Brano da leggere:

%%

EXCALIBUR 66 - ottobre 2011
in questo numero

L'Italia in Libia

Gli investimenti italiani in Libia furono immensi

di Emilio Belli
Sopra: panorama di Tripoli del 1937, in primo piano la Cattedrale del Sacro Cuore di Gesù
Sotto: il monumentale Arco dei Fileni sulla via Balbia, al confine tra Tripolitania e Cirenaica, oggi smantellato
È noto che a determinare la prosperità della Libia è stato lo sfruttamento, avviato nel 1961, dei giacimenti petroliferi e di gas naturale esistenti nella Sirtica e nel Fezzan, ma è divenuta un Paese moderno grazie all'operosità degli Italiani e agli ingenti capitali che vi furono investiti durante il periodo coloniale.
E la dimostrazione del livello raggiunto dal processo di modernizzazione avviato dall'Italia si può desumere dalle vicende dell'amministrazione della Colonia. Dapprima ripartita nei governatorati della Tripolitania e della Cirenaica, venne unificata al tempo del maresciallo Badoglio, ma solo nella seconda metà degli Trenta, sotto la guida di Italo Balbo che aveva promosso l'istituzione delle province di Tripoli, Bengasi, Derna e Misurata, si giunse all'equiparazione della struttura amministrativa libica con quella del Regno, completata nel 1939 con l'estensione della cittadinanza italiana alla popolazione.
Purtroppo, quanto di positivo è stato fatto dall'Italia nella Quarta Sponda viene sempre minimizzato, mentre si pone l'accento sulla rivolta delle cabile, che in Cirenaica si protrasse più a lungo e innegabilmente fu contrastata dalle nostre truppe anche in modo pesante. Al riguardo, va tuttavia precisato che il ribellismo dei nomadi e le lotte tribali hanno costituito, fin dall'antichità, una costante nella storia del territorio libico, impedendone l'unità politica che non fu raggiunta neppure sotto il dominio turco, nonostante la comunanza della confessione islamica.
L'instabilità del passato viene peraltro ampiamente confermata dalle rovine di "castelli" romani e turchi, la cui frequente presenza è documentata dalle guide turistiche del Touring Club Italiano.

%%

Dati forniti:
%%

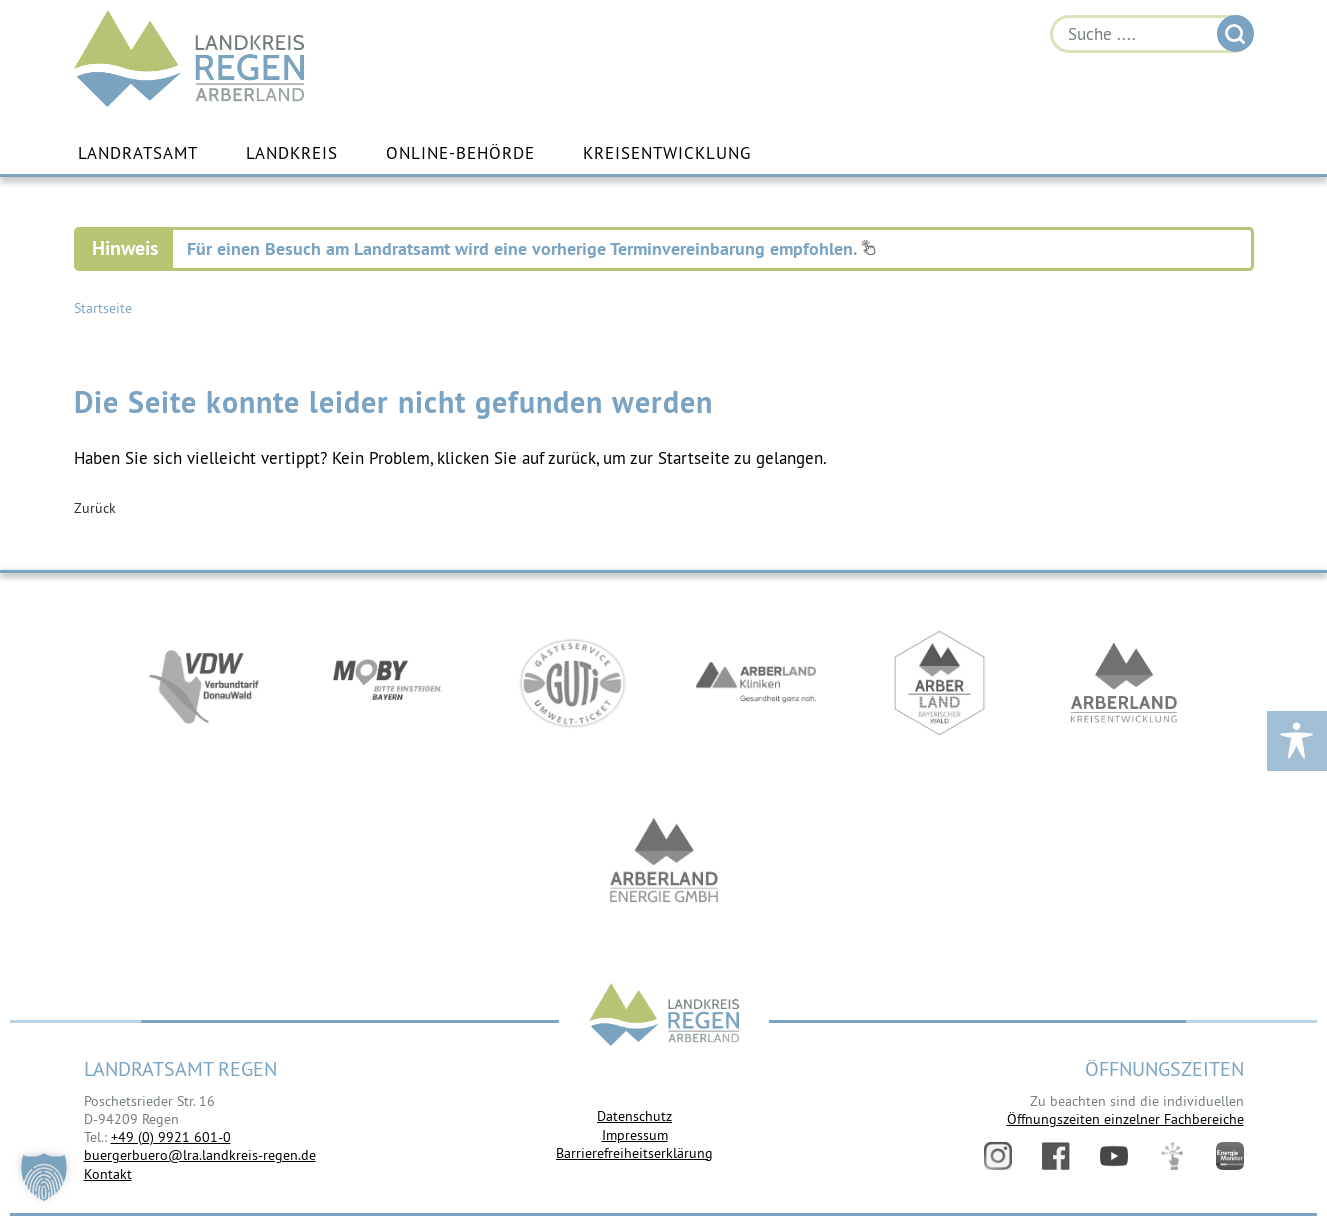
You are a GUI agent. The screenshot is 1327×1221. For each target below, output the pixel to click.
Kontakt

%%

Compiti da svolgere:
1. Traduca in inglese questa frase del brano sull'Italia in Libia: «L'instabilità del passato viene peraltro ampiamente confermata dalle rovine di "castelli" romani e turchi, la cui frequente presenza è documentata dalle guide turistiche del Touring Club Italiano.»
2. Prosegua il brano sull'Italia in Libia dopo la sua ultima frase.

Soluzioni dell'esercizio:
1. The instability of the past is, moreover, amply confirmed by the ruins of Roman and Turkish "castles," whose frequent presence is documented by the travel guides of the Touring Club Italiano.

2.
Per farsi un'idea di quale fosse la situazione al tempo della guerra italo-turca, occorre tener presente che la Libia del 1911 versava in condizioni molto difficili, trattandosi di un territorio vastissimo (1.759.540 kmq), in prevalenza desertico, privo di strade degne di questo nome e con una popolazione di appena 700 mila abitanti (0,6 per kmq.) concentrati nella fascia costiera e nelle oasi dell'interno. I centri di qualche consistenza erano pochi, e fra questi primeggiava la città di Tripoli, con 60 mila abitanti, seguita da Bengasi che non superava i 15 mila. Quanto all'economia, si basava su un'agricoltura di mera sopravvivenza, praticata principalmente nei giardini irrigui e nei poderi asciutti cintati ospitati nelle oasi, nei quali si coltivavano cereali, viti, olivi, alberi da frutta e ortaggi destinati al consumo interno. Il quadro economico veniva integrato dall'allevamento del bestiame, soprattutto pecore e capre tenute a pascolo brado nelle aree predesertiche, e da modeste imprese artigiane di tipo familiare legate alla produzione di stuoie, cestini, tappeti, baracani, oggetti di ornamento in oro e in argento e manufatti in cuoio.

Le infrastrutture.
L'Italia affrontò con effettivo impegno la modernizzazione della Colonia solo a partire dal 1921, attuando nell'arco di due decenni un piano di vasta portata che coinvolgeva tutti i settori, dalle strade ai collegamenti marittimi e aerei, all'urbanistica, all'insediamento colonico, all'istruzione, all'archeologia e al turismo. I risultati ottenuti, dei quali dovremmo essere orgogliosi, furono soddisfacenti.
La viabilità.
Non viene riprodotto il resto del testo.